Return the i-th TokenProtocol in the given sentence. The type of returned TokenProtocol subclass depends on the Parser with which this sentence was created.

Source code in src/limes/sentence.py
def __getitem__(self, i: int) -> TokenProtocol:
    """
    Return the i-th `TokenProtocol` in the given sentence. The type of
    returned `TokenProtocol` subclass depends on the `Parser` with which
    this sentence was created.
    """
    return self._sent[i]

global_complexity(heuristic=ComplexityAlgorithm.AGGREGATED_LOCAL)

The complexity of the sentence as a whole.

Parameters:

Name Type Description Default
heuristic ComplexityAlgorithm

Determines which heuristic to use to calculate the complexity.

AGGREGATED_LOCAL
Source code in src/limes/sentence.py
def global_complexity(
    self,
    heuristic: ComplexityAlgorithm = ComplexityAlgorithm.AGGREGATED_LOCAL,
) -> float:
    """
    The complexity of the sentence as a whole.

    Parameters
    ----------
    heuristic : ComplexityAlgorithm
        Determines which heuristic to use to calculate the complexity.
    """
    return self._analyzer.compute_global_complexity(self._sent, heuristic)

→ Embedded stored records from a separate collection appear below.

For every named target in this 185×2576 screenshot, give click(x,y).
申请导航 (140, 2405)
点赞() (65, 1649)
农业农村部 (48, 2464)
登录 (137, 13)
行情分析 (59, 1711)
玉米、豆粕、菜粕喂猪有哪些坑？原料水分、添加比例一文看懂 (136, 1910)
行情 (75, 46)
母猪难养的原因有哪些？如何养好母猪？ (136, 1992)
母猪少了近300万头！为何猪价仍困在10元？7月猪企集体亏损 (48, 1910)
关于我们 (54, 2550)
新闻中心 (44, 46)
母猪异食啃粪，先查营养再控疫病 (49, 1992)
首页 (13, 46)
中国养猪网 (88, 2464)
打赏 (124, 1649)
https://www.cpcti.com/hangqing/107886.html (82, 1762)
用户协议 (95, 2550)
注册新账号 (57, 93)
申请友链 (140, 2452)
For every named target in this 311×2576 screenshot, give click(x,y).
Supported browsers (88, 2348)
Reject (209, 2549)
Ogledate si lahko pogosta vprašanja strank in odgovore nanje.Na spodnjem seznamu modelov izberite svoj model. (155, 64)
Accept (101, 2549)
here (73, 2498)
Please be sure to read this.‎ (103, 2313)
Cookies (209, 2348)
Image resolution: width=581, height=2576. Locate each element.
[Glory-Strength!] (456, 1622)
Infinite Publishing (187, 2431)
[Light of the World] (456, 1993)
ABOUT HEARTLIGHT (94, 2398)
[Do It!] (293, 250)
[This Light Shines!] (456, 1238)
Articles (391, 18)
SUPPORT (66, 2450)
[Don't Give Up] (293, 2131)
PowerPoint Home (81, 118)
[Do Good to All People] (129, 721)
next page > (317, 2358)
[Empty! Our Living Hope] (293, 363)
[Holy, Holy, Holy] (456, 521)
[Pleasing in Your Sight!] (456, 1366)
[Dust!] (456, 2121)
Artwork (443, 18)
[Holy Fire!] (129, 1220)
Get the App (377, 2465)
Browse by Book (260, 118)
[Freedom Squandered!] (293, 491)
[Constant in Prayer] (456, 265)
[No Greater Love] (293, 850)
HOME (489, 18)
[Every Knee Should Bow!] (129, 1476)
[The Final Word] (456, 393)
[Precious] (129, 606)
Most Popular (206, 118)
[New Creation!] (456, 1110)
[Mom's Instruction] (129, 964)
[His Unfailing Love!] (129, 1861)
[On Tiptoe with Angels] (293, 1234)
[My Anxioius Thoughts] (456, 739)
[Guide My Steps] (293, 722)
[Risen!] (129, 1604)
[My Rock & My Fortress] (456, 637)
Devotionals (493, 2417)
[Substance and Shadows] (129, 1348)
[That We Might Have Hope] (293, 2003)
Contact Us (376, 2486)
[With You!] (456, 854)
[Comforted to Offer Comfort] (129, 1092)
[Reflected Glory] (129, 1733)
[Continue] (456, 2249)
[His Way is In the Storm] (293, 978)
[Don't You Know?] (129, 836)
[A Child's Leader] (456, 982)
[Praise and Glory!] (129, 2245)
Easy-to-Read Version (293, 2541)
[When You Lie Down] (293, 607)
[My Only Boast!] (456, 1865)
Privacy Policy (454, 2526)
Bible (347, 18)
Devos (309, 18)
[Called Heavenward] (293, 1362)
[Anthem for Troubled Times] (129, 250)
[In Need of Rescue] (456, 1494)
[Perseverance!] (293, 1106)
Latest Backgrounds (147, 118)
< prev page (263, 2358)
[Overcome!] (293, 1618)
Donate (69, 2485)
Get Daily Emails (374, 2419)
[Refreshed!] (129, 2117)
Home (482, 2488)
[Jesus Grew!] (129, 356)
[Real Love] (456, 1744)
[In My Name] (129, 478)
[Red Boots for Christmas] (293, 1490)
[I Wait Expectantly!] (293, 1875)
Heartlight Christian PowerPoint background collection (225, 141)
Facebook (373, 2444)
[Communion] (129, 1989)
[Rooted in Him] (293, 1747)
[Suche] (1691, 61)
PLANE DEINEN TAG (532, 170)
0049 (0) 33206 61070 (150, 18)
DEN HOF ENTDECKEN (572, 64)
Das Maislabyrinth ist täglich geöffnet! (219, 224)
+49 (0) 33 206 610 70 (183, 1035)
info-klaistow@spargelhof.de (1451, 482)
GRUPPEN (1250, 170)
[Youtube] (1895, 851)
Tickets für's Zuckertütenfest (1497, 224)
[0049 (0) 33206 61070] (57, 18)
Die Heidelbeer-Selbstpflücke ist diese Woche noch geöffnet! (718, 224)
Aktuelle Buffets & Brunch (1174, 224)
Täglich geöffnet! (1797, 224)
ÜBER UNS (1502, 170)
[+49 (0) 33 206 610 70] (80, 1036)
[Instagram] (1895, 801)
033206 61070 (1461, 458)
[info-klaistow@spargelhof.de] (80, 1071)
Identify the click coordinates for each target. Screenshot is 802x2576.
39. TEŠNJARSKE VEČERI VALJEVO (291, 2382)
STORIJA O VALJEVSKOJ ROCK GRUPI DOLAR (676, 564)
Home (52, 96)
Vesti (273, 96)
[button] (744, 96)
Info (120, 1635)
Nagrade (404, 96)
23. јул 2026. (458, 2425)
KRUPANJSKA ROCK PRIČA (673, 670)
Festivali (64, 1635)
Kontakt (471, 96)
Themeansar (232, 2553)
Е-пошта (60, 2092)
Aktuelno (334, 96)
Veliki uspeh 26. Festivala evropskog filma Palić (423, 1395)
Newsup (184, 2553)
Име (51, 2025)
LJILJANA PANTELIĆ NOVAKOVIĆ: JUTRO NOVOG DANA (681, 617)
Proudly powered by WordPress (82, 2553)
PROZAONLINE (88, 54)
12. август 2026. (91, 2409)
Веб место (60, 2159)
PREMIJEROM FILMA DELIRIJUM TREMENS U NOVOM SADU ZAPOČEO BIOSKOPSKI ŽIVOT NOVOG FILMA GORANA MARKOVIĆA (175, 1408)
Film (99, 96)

find(word, pos, dehyphenate=False, consider_fallback_tags=True)

All instances of the given word contained in the Sentence, if any. The function builds an index on first run, yielding a lookup of O(n). Subsequent lookups occur in constant time.

Parameters:

Name Type Description Default
word str

The word to be searched for. You can pass in surface forms of words but using its lemma is suggested to reduce false negatives.

required
pos PartOfSpeechTag

The part-of-speech tag of the word you are looking for.

required
dehyphenate bool(Optional)

Whether or not to strip hyphens from tokens in the provided Text. This is recommended in languages that allow concatenating words with or without hyphen (such as German), as arbitrary hyphenation in the underlying text may lead to false negatives.

False
consider_fallback_tags bool(optional)

Whether to consider alternative POS tags in cases where the language-specific BaseAnalyzer implementation supports it. This option is useful for cases where automated Part-of-Speech taggers struggle to discern between certain tags (e.g. "NOUN" and "PROPN") and tagging performance is less reliable in these cases.

True

Returns:

Type Description
A list of tokens contained in the `Sentence` that match the provided
details about the searched-for word. If no tokens in the `Sentence`
match, returns None.
Source code in src/limes/sentence.py
def find(
    self,
    word: str,
    pos: PartOfSpeechTag,
    dehyphenate: bool = False,
    consider_fallback_tags: bool = True,
) -> list[TokenProtocol] | None:
    """
    All instances of the given word contained in the `Sentence`, if any. The
    function builds an index on first run, yielding a lookup of O(n).
    Subsequent lookups occur in constant time.

    Parameters
    ----------
    word : str
        The word to be searched for. You can pass in surface forms of words
        but using its lemma is suggested to reduce false negatives.
    pos : PartOfSpeechTag
        The part-of-speech tag of the word you are looking for.
    dehyphenate : bool (Optional)
        Whether or not to strip hyphens from tokens in the provided `Text`.
        This is recommended in languages that allow concatenating words
        with or without hyphen (such as German), as arbitrary hyphenation
        in the underlying text may lead to false negatives.
    consider_fallback_tags : bool (optional)
        Whether to consider alternative POS tags in cases where the
        language-specific `BaseAnalyzer` implementation supports it. This
        option is useful for cases where automated Part-of-Speech taggers
        struggle to discern between certain tags (e.g. "NOUN" and "PROPN")
        and tagging performance is less reliable in these cases.

    Returns
    -------
    A list of tokens contained in the `Sentence` that match the provided
    details about the searched-for word. If no tokens in the `Sentence`
    match, returns None.
    """
    # We lowercase the lemma because sentence processing lowercases lemmas
    # as well. We rely on the part-of-speech tag to avoid false positives
    # that may occur due to lost information during lower-casing.
    word = word.lower()
    if dehyphenate:
        word = word.replace("-", "")
    results: list[TokenProtocol] = []

    if dehyphenate not in self._find_index:
        index: dict[tuple[str, str], list[TokenProtocol]] = {}
        for token in self:
            token_lemma = token.lemma_.lower()
            if dehyphenate:
                token_lemma = token_lemma.replace("-", "")
            key = (token_lemma, token.pos_)
            index.setdefault(key, []).append(token)
        self._find_index[dehyphenate] = index

    index = self._find_index[dehyphenate]
    matches = index.get((word, pos), [])
    results.extend(matches)

    if consider_fallback_tags:
        for fallback_pos in self._analyzer.get_pos_lookup_fallbacks(pos):
            fallback_matches = index.get((word, fallback_pos))
            if fallback_matches is None:
                continue
            results.extend(fallback_matches)

    if results:
        return results
    return None